One 4-pound (1.8 kg) pork belly, skin removed
3 garlic cloves, minced
8 grams (1.5 tsp) pink salt
35 grams kosher salt
18 grams (1.5 tbsp) dark brown sugar
28 grams (3 tbsp) ground black pepper
7 grams (1.5 tbsp) juniper berries, crushed
3 bay leaves, crumbled
3 grams (.75 tsp) grated nutmeg
3 or 4 sprigs of thyme

  1. Trim the pork belly to be rectangular and remove the skin if present.
  2. Combine all the ingredients except the pork belly and half of the black pepper in a bowl. Rub the mixture onto all sides of the pork belly.

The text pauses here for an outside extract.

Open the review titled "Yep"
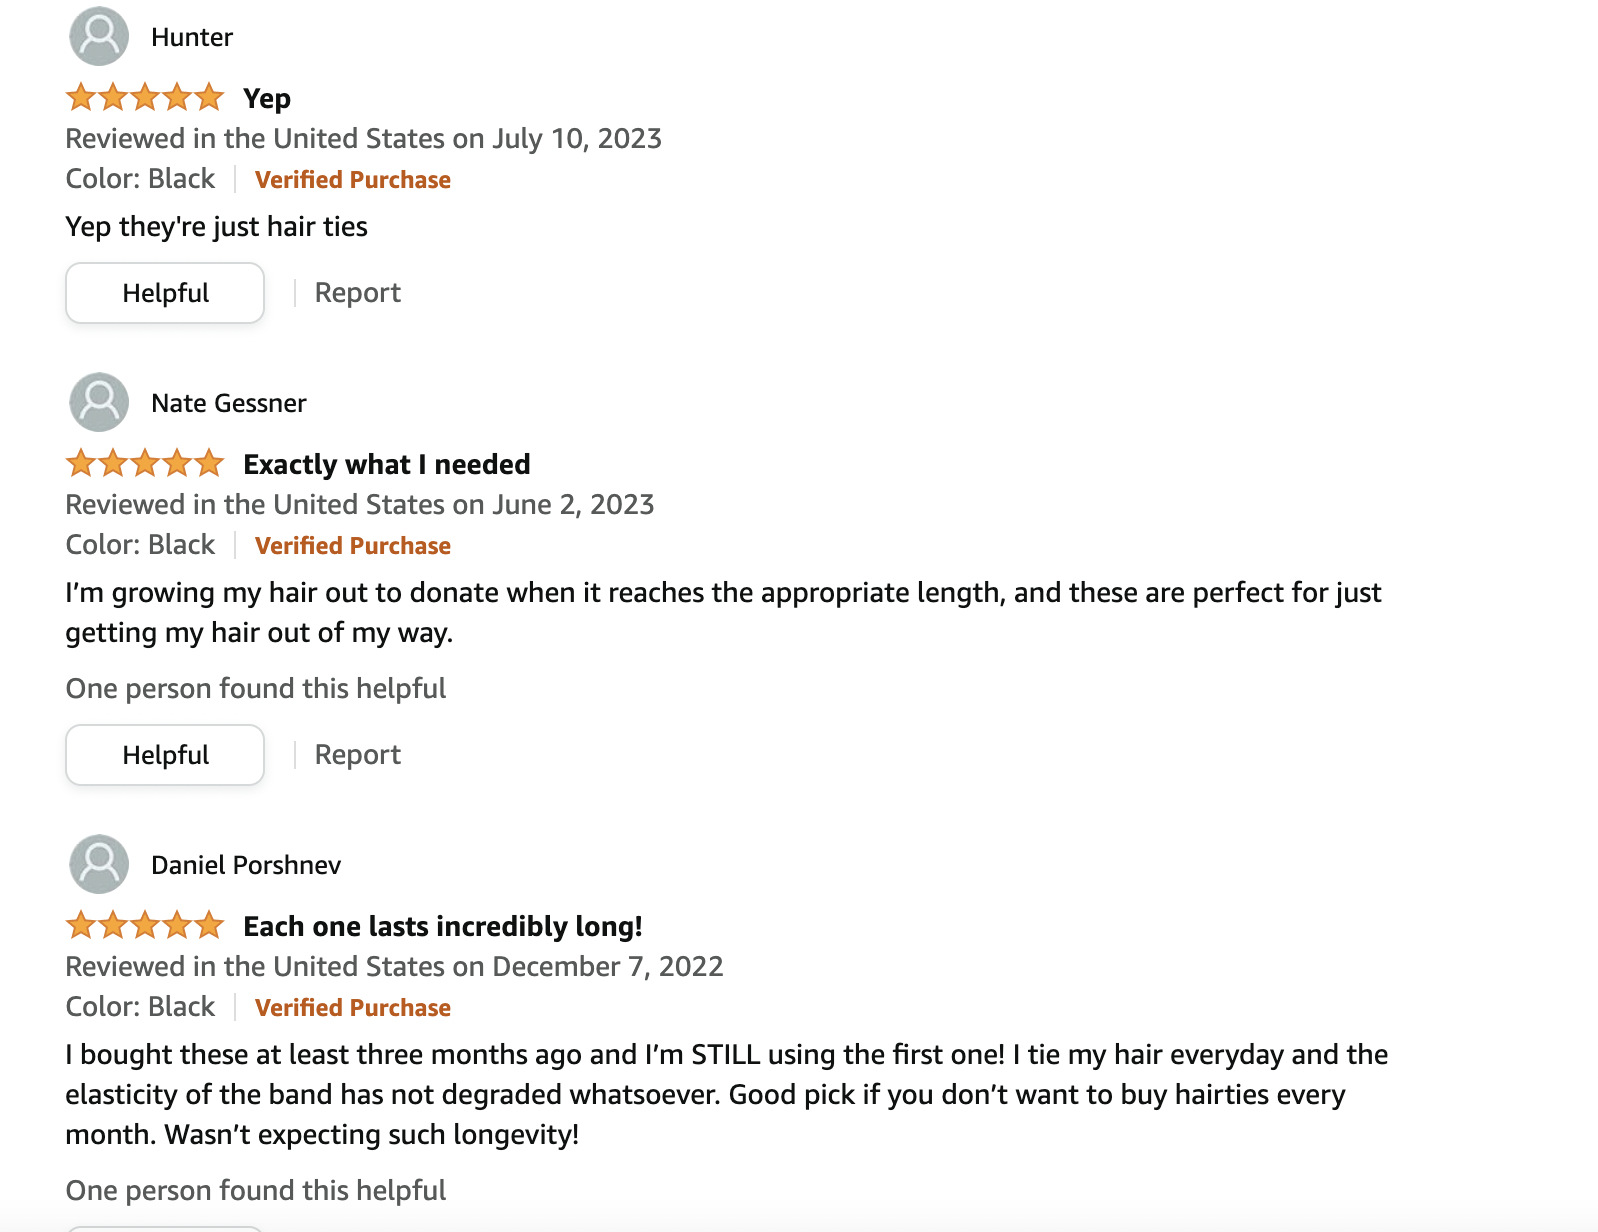1598x1232 pixels. pos(267,99)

  3. Place the pork belly in a large 2-gallon zip top bag and refrigerate for one week, turning over every other day. When the pork belly is done curing, it will be firm in the middle. If it’s not firm, refrigerate for one to two more days.
  4. Remove the pork belly from the zip top bag and rinse under running water thoroughly. Dry completely with paper towels. Spread the remaining black pepper over the meat side of the pork belly. Roll the pork belly tightly (there should be no air pockets) and secure with butcher’s twine. Make sure to loop both around the circumference of the roll and around the length of the roll.
  5. Place the pork belly in a spare refrigerator set to its lowest setting on a middle shelf. Place a tray of water combined with 2 tbsp kosher salt in the bottom. This will allow the pancetta to dry. Leave in the refrigerator for 2 weeks.
  6. After drying, the pancetta will keep in a refrigerator for 3 weeks and a freezer for 4 months.